En février 2023, mon fils de deux ans est gardé par Julienne, assistante maternelle de la crèche familiale de Poitiers, tandis que ma mère malade habite en résidence autonomie. Ces deux services publics de proximité situés dans notre quartier sont indispensables à notre confort de vie au quotidien.
Lorsque les élus de Poitiers annoncent la fermeture de la crèche familiale et de l’une des quatre résidences autonomie de la ville, nous avons d’abord du mal à y croire : pourquoi une mairie de gauche s’attaquerait aux services publics aussi brutalement ? Qui plus est en plein mouvement social contre la réforme des retraites ? La désillusion est grande.

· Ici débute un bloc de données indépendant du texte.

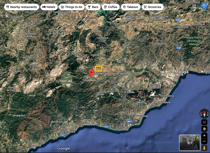
Task: Zoom out with the minus button
Action: [x=204, y=141]
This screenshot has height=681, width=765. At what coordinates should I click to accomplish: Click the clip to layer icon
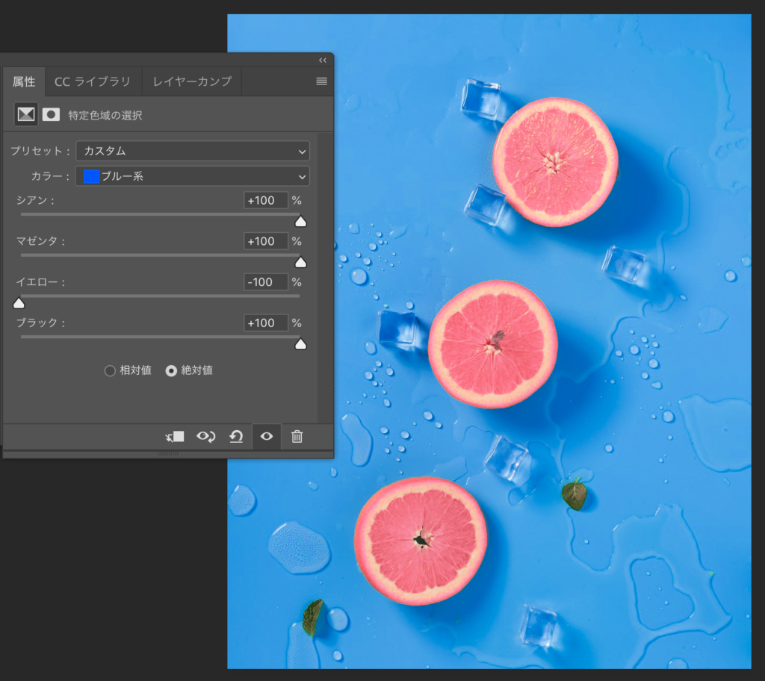175,437
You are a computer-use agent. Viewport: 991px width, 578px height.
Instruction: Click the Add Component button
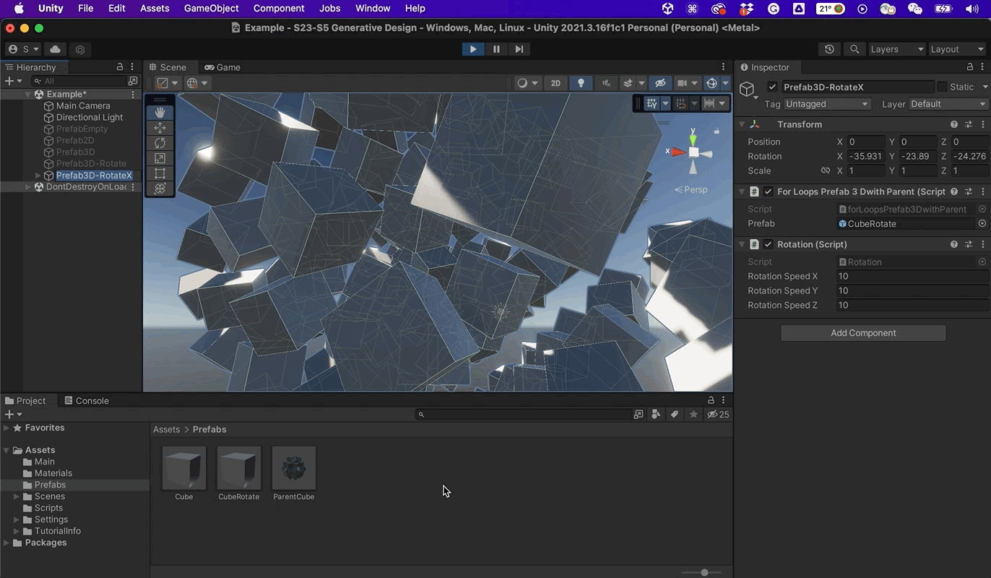pyautogui.click(x=863, y=333)
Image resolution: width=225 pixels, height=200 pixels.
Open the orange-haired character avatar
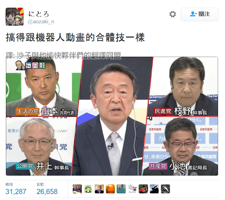(99, 189)
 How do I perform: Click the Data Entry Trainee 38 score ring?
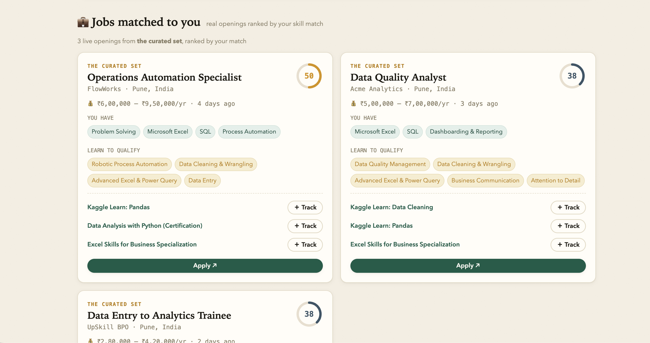tap(309, 314)
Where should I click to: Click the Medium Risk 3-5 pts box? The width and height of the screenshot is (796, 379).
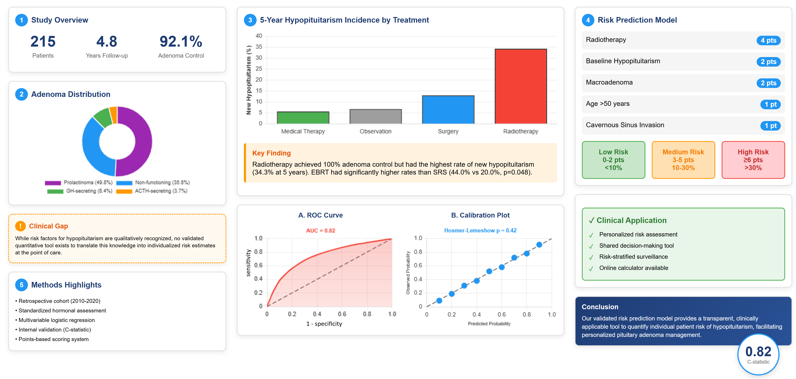pos(683,160)
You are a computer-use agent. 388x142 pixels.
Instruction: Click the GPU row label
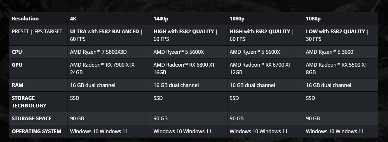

Au commencement de la lutte, c’est d’abord ma compagne Mélanie Segons qui s’engage dans la création et l’animation du collectif de parents de la crèche familiale. De mon côté, j’échange quotidiennement avec Julienne lorsque j’accompagne mon fils chez elle. Nous recoupons les informations, parfois contradictoires, distillées aux parents et aux assistantes maternelles par l’institution. Face aux mensonges répétés et à la mauvaise foi des élus, je ressens le besoin de sortir ma caméra et de la proposer comme un outil au service de la lutte. J’ai en tête de montrer la réalité des services menacés, les visages des assistantes maternelles, des habitant.e.s de la résidence autonomie. Ma proposition est acceptée par l’assemblée générale du mouvement et je commence à tourner dès le premier jour de l’occupation de la résidence Édith-Augustin.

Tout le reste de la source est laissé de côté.